Texas State Highway 144 (SH 144) is a state highway that runs from Meridian to Granbury in central Texas.

Route description
SH 144 begins at an intersection with  SH 22 in Meridian. The route travels northwest to Walnut Springs before turning in a more northerly direction. It enters Glen Rose, where it has a one-mile concurrency with  US 67. After separating from US 67, the highway resumes its northward journey to Granbury, where it intersects the  US 377 bypass. The SH 144 designation ends at an intersection with  Bus. US 377 in central Granbury.

(Instruction)
Return the passage from the SH 144 text, everything from "Route description" down to "in central Granbury.", copied word for word.

(Extracted entries)
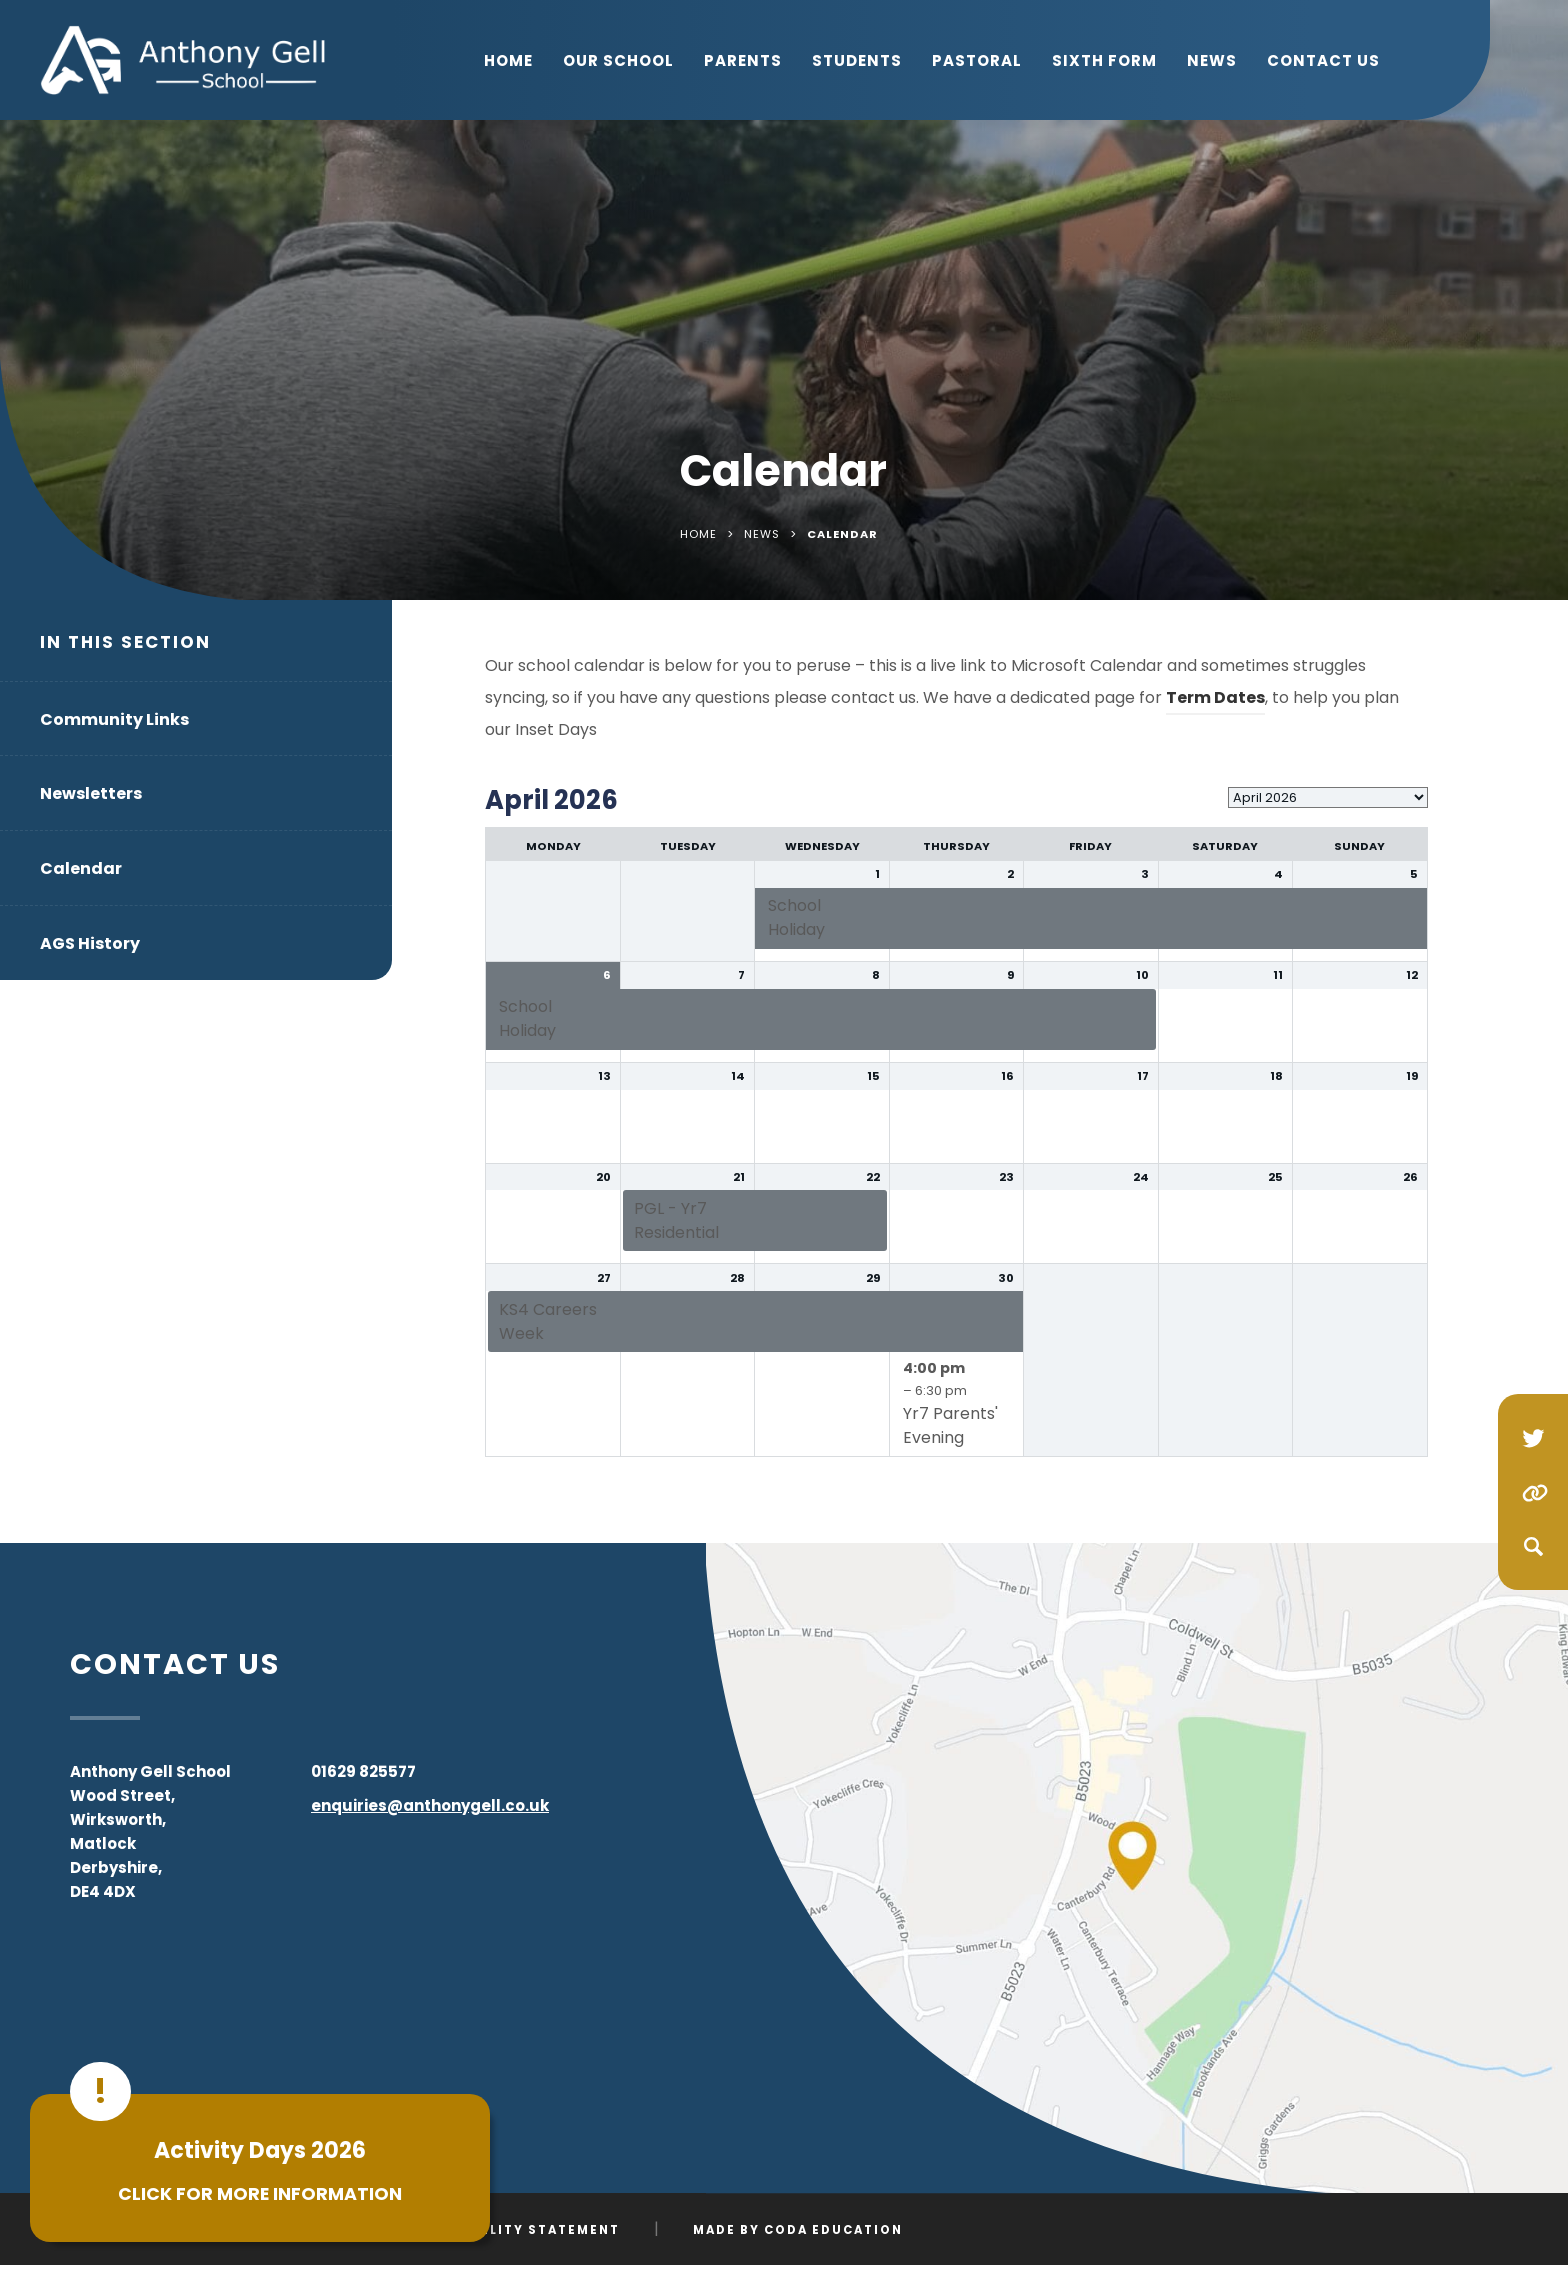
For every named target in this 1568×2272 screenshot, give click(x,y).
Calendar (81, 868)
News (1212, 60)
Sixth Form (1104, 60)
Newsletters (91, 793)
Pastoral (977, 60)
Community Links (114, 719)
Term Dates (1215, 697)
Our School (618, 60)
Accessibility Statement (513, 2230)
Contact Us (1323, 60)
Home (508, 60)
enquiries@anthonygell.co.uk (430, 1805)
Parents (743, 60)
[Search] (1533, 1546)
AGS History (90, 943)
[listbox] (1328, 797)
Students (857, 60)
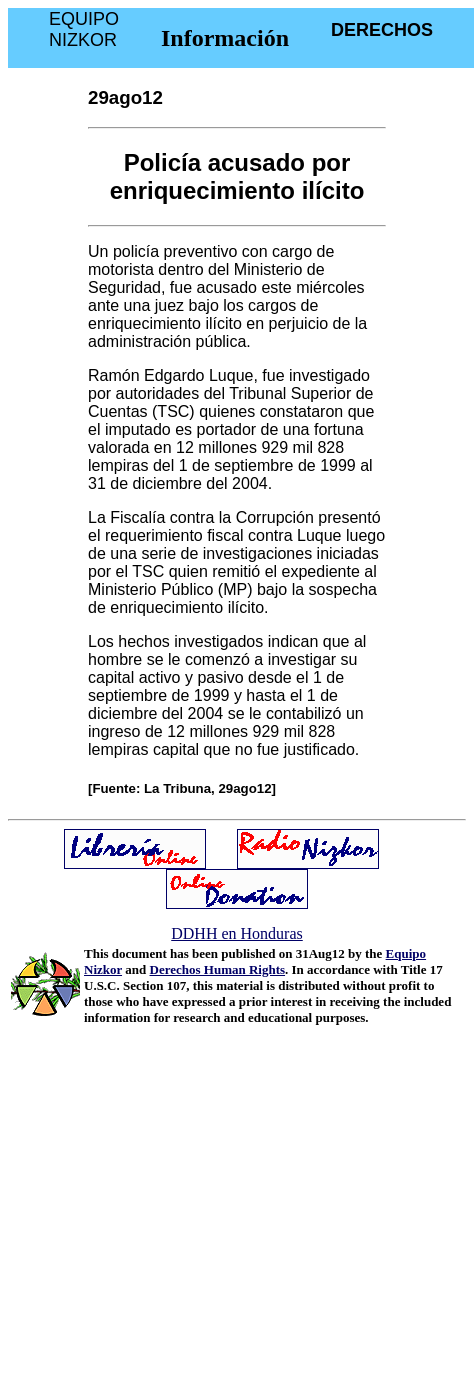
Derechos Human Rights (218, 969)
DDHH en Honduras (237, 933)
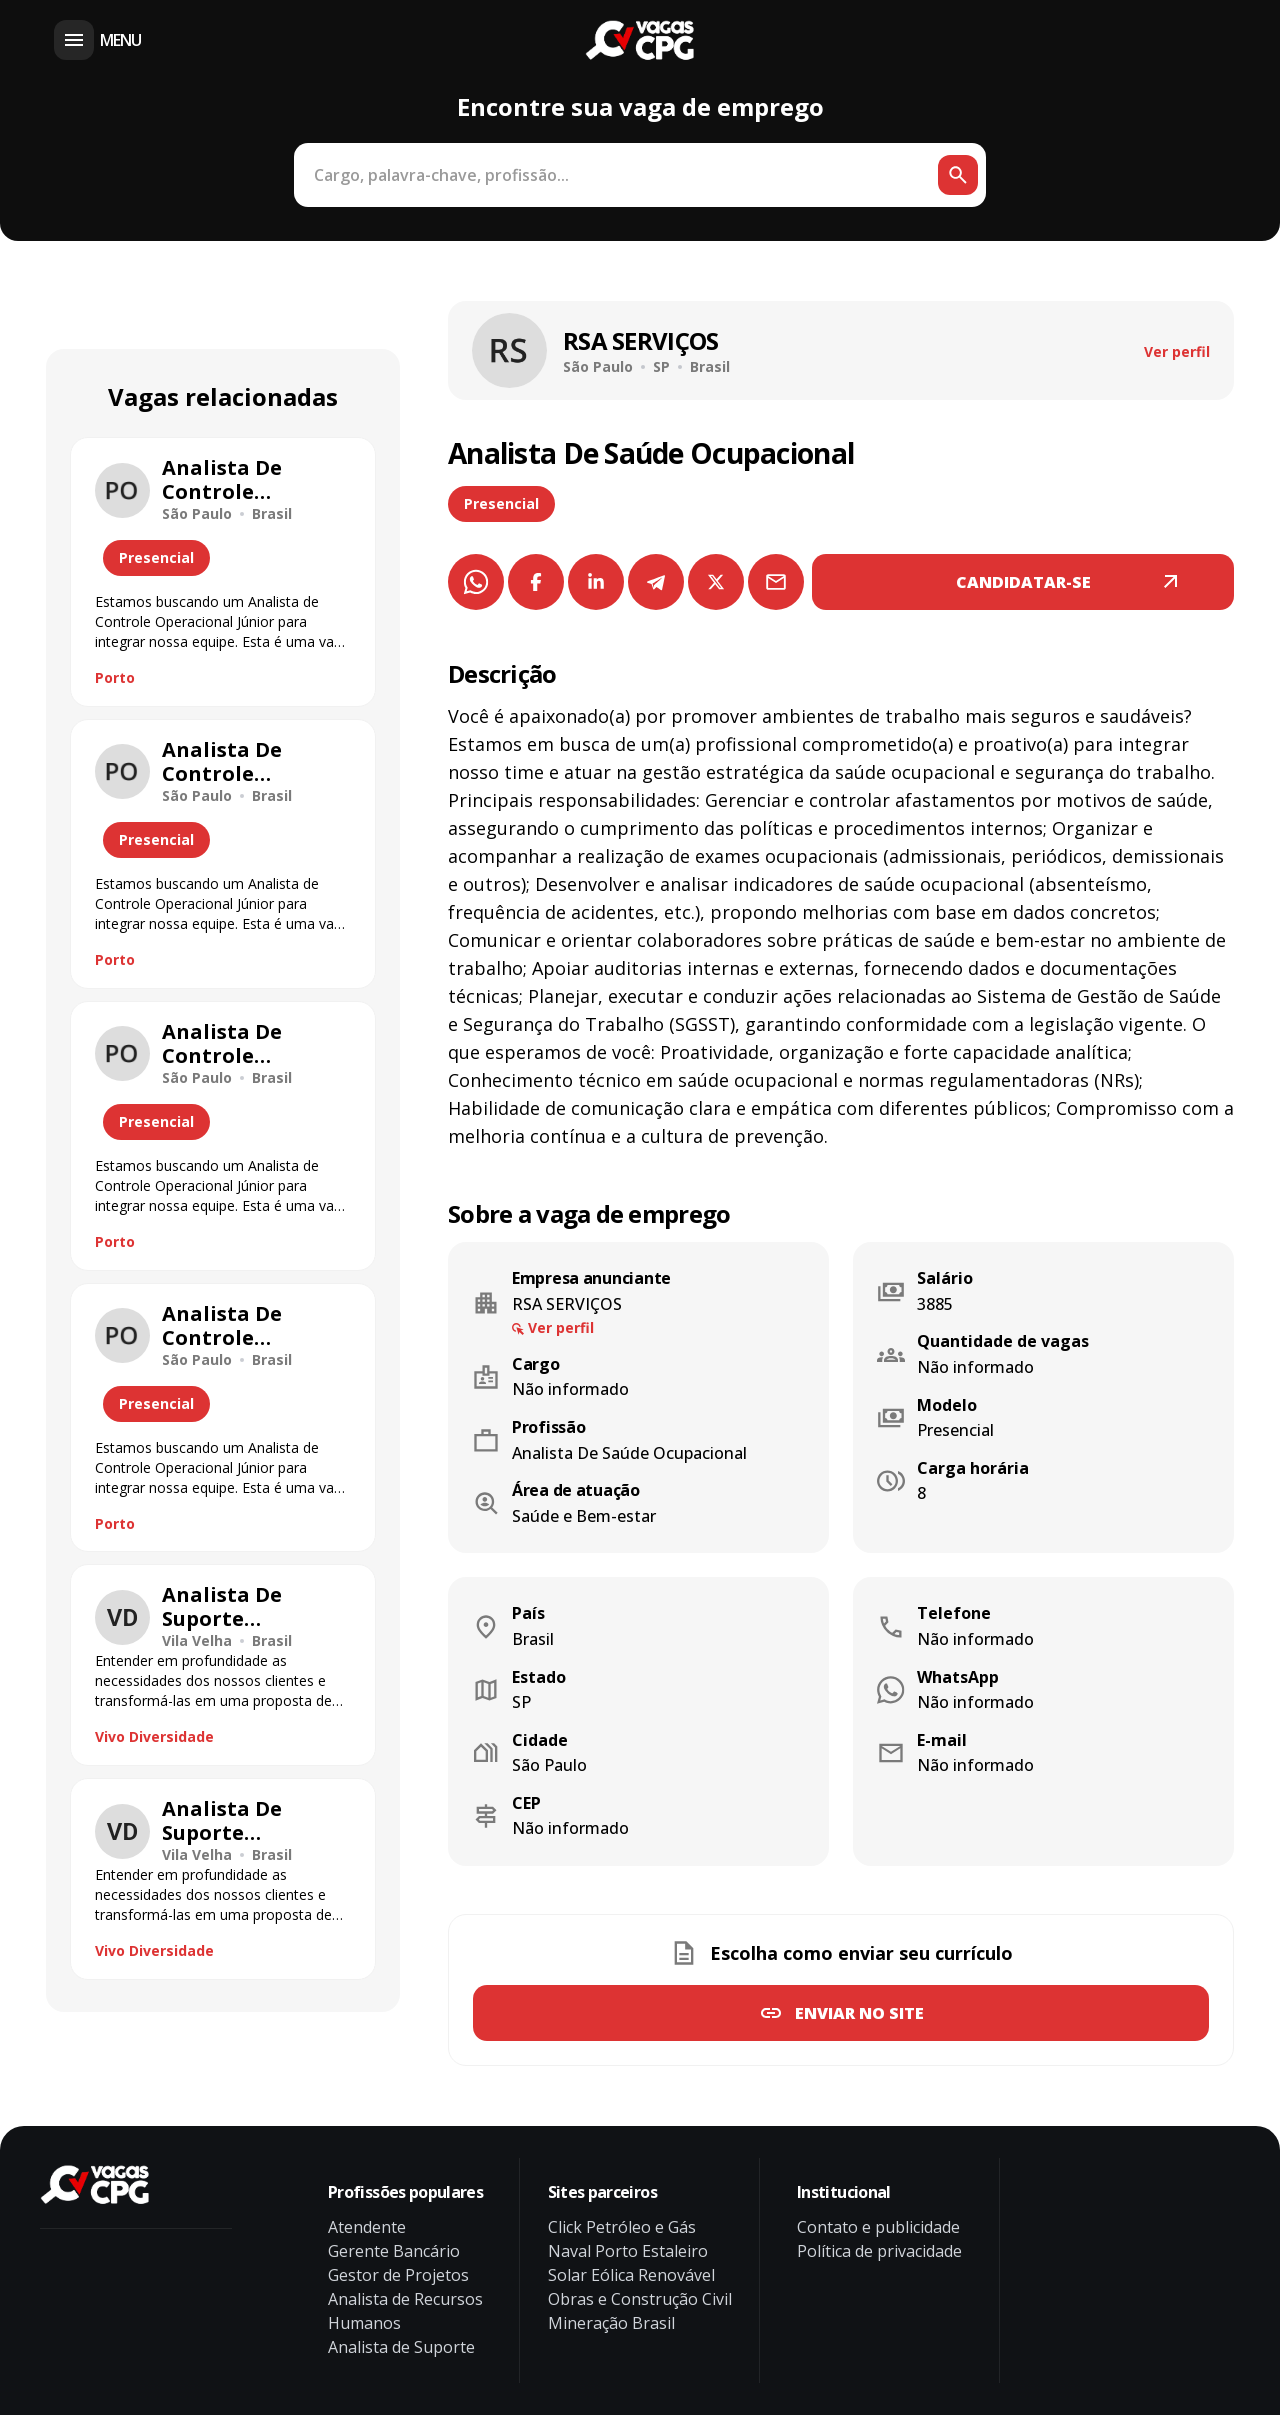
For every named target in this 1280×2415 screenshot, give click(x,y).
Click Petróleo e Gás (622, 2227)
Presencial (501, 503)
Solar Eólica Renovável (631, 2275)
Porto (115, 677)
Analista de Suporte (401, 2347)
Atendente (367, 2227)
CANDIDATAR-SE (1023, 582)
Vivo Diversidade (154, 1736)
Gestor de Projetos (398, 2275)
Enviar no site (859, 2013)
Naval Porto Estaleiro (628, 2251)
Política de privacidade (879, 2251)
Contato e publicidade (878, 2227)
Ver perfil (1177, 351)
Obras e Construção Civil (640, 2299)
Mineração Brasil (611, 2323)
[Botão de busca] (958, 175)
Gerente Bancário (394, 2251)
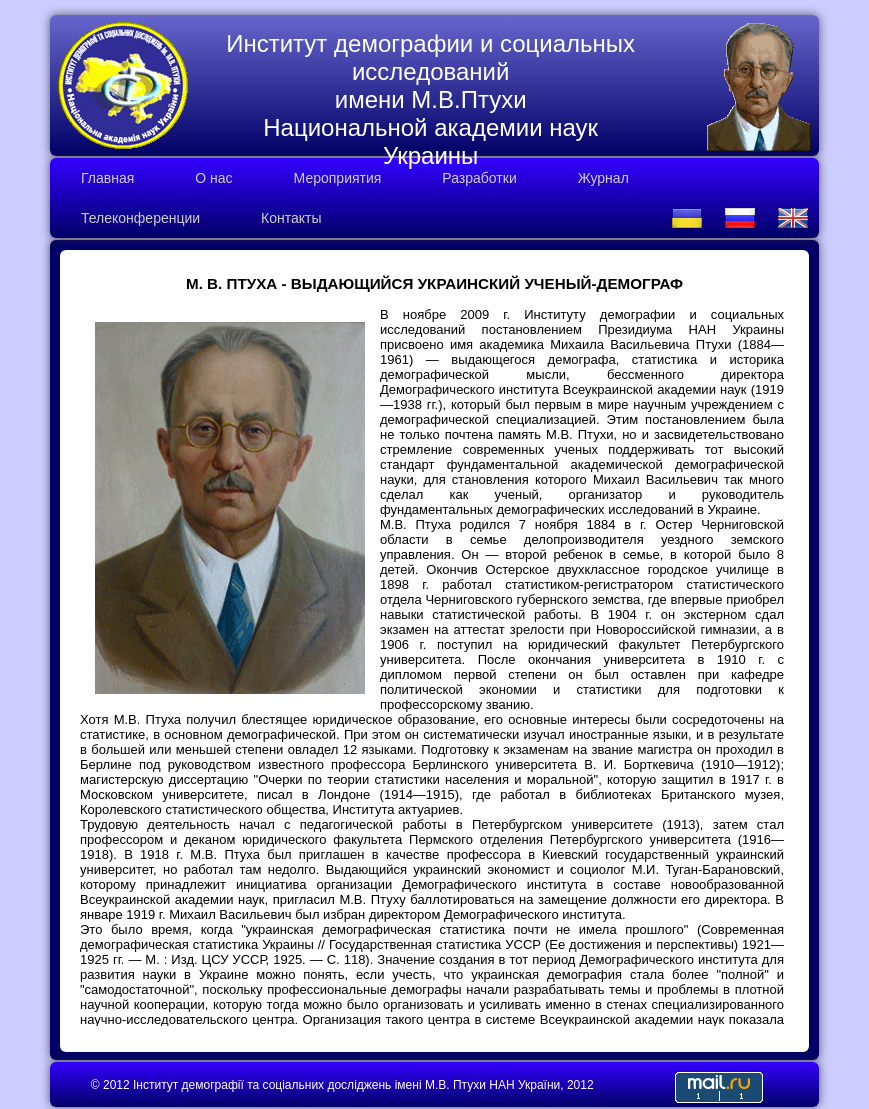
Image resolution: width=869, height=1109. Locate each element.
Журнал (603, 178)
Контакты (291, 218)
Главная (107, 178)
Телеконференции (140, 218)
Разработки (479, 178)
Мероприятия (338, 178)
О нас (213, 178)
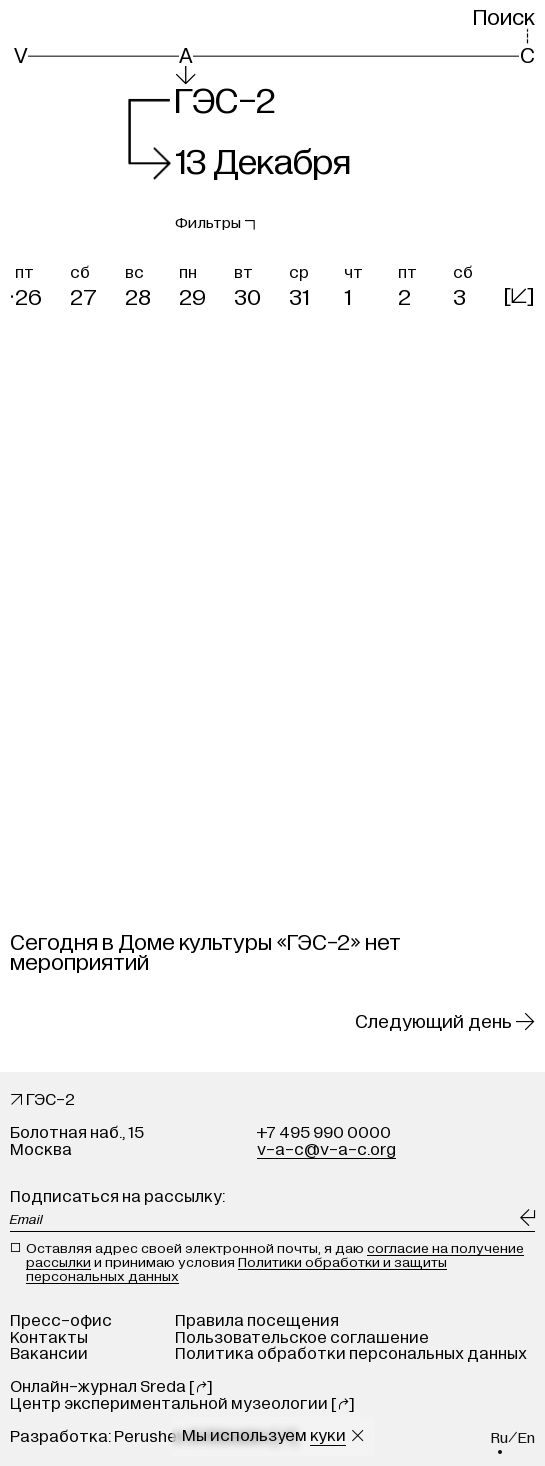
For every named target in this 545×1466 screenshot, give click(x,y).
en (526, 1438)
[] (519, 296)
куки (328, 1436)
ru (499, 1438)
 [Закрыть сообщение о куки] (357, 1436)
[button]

(The result)
Route description
SH 144 begins at an intersection with  SH 22 in Meridian. The route travels northwest to Walnut Springs before turning in a more northerly direction. It enters Glen Rose, where it has a one-mile concurrency with  US 67. After separating from US 67, the highway resumes its northward journey to Granbury, where it intersects the  US 377 bypass. The SH 144 designation ends at an intersection with  Bus. US 377 in central Granbury.